- [What the exercise asks]
Would you repeat the data below exactly, taking out the images?

- [Extracted entries]
------------------------------

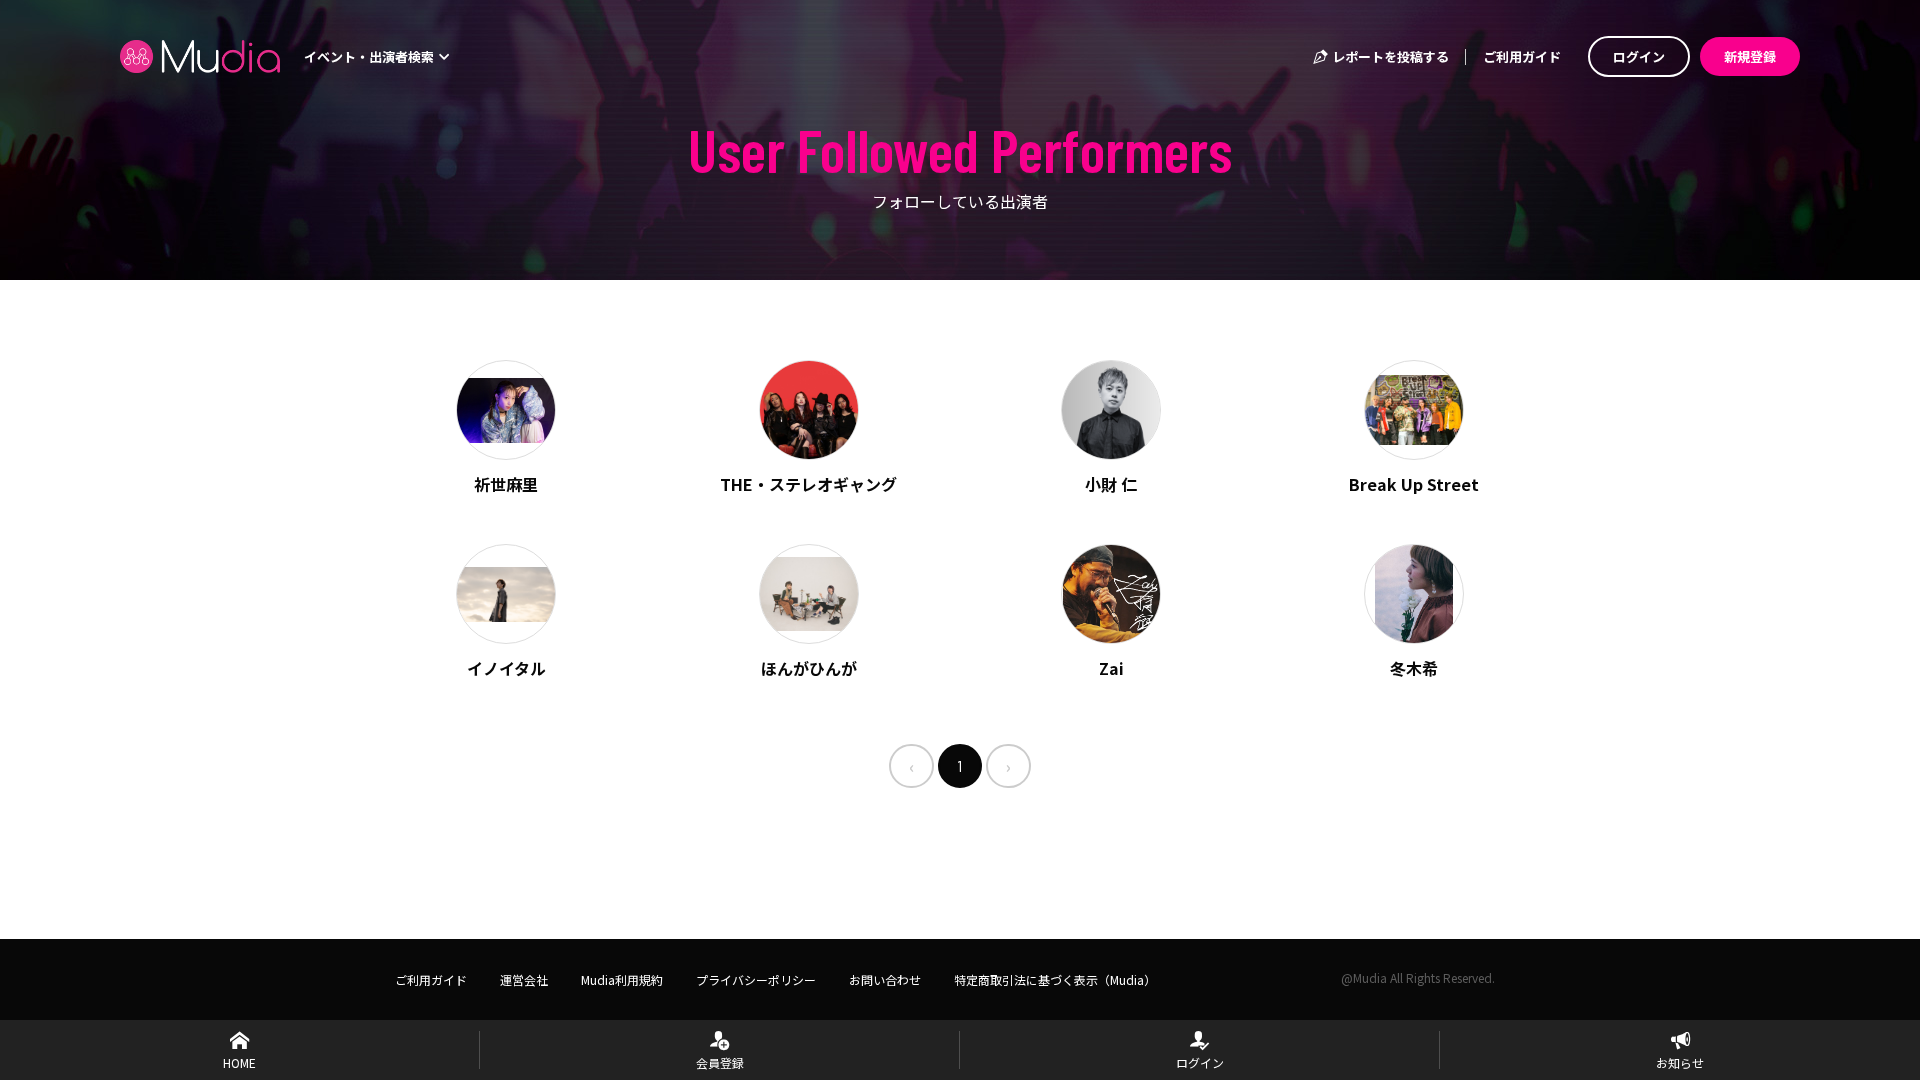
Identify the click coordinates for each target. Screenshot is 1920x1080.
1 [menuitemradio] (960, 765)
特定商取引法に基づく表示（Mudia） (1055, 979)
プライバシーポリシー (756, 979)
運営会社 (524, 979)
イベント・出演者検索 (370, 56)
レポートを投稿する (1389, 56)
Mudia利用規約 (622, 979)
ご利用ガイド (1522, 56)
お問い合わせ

------------------------------

- [Answer below]
Identify the click coordinates for each target. Screenshot is 1920x1080.
1 [menuitemradio] (960, 765)
特定商取引法に基づく表示（Mudia） (1055, 979)
プライバシーポリシー (756, 979)
運営会社 (524, 979)
イベント・出演者検索 (370, 56)
レポートを投稿する (1389, 56)
Mudia利用規約 (622, 979)
ご利用ガイド (1522, 56)
お問い合わせ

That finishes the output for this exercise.